Rewrite the rows from the line containing "Click the outer" through the last row, replacing "Open" with "Expand" and leaving everything else unchanged. Omit the pictures from your answer.
--- START ---
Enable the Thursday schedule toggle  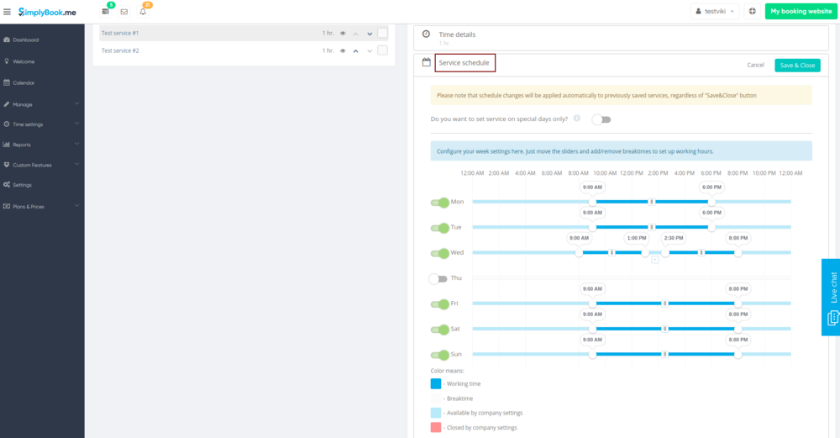coord(438,278)
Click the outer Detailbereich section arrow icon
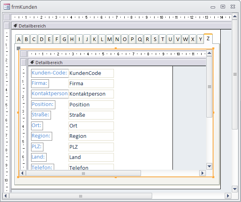This screenshot has height=202, width=241. [x=15, y=26]
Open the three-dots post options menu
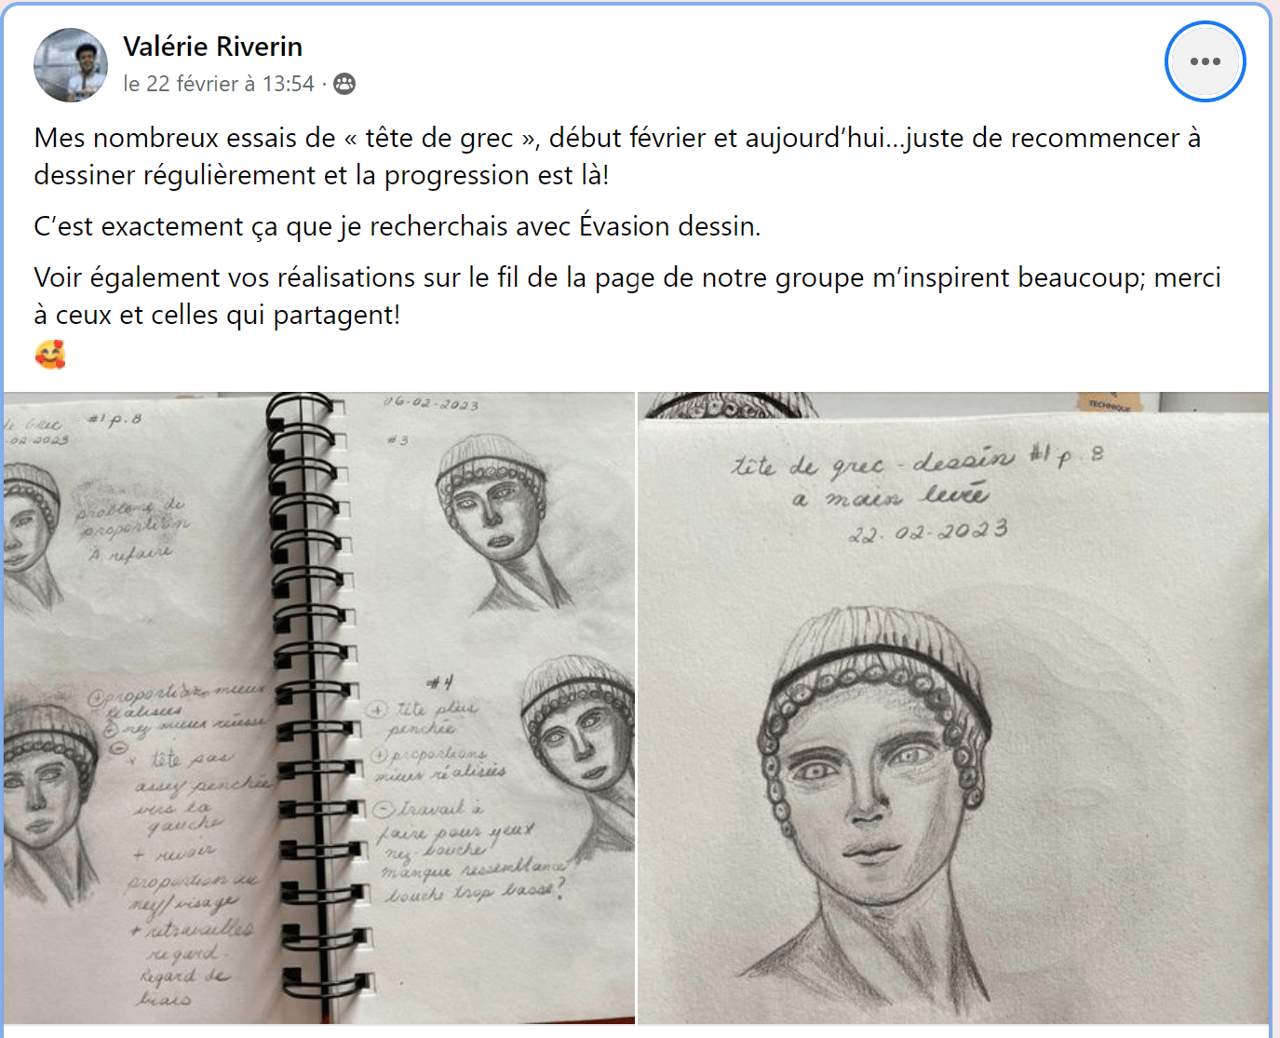The width and height of the screenshot is (1280, 1038). [x=1205, y=61]
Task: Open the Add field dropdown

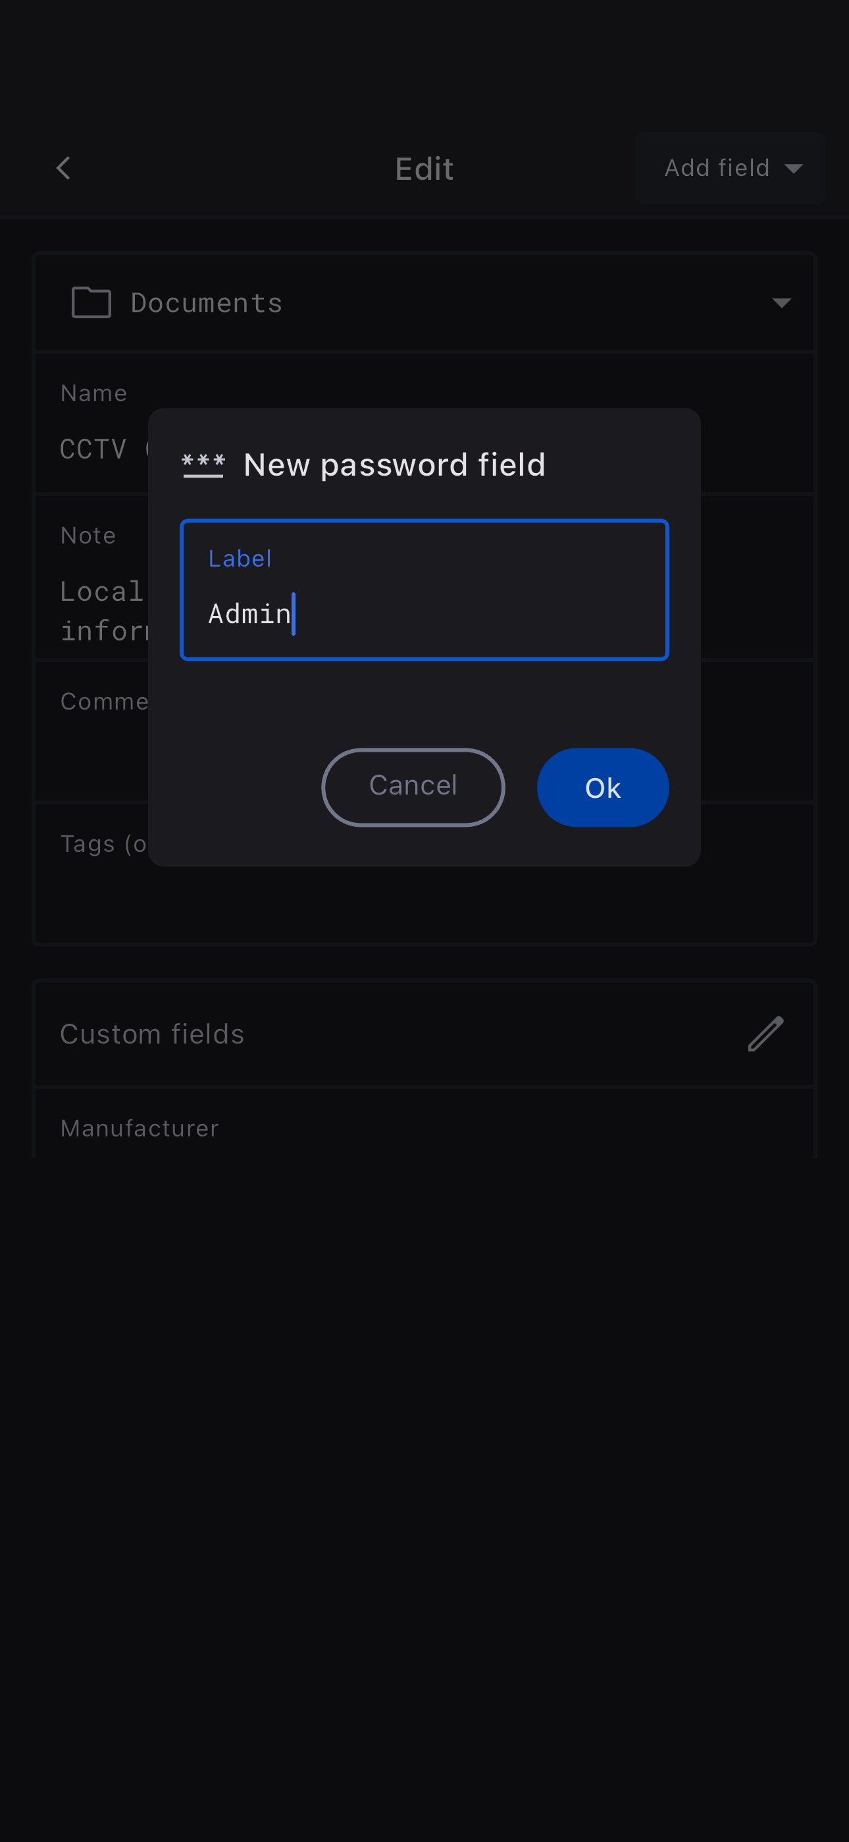Action: [730, 168]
--- END ---
▸ The completed task
Click the outer Detailbereich section arrow icon
This screenshot has height=202, width=241. [x=15, y=26]
Expand the three-dots post options menu
The width and height of the screenshot is (1280, 1038). [x=1205, y=61]
Task: Expand the Add field dropdown

Action: [730, 168]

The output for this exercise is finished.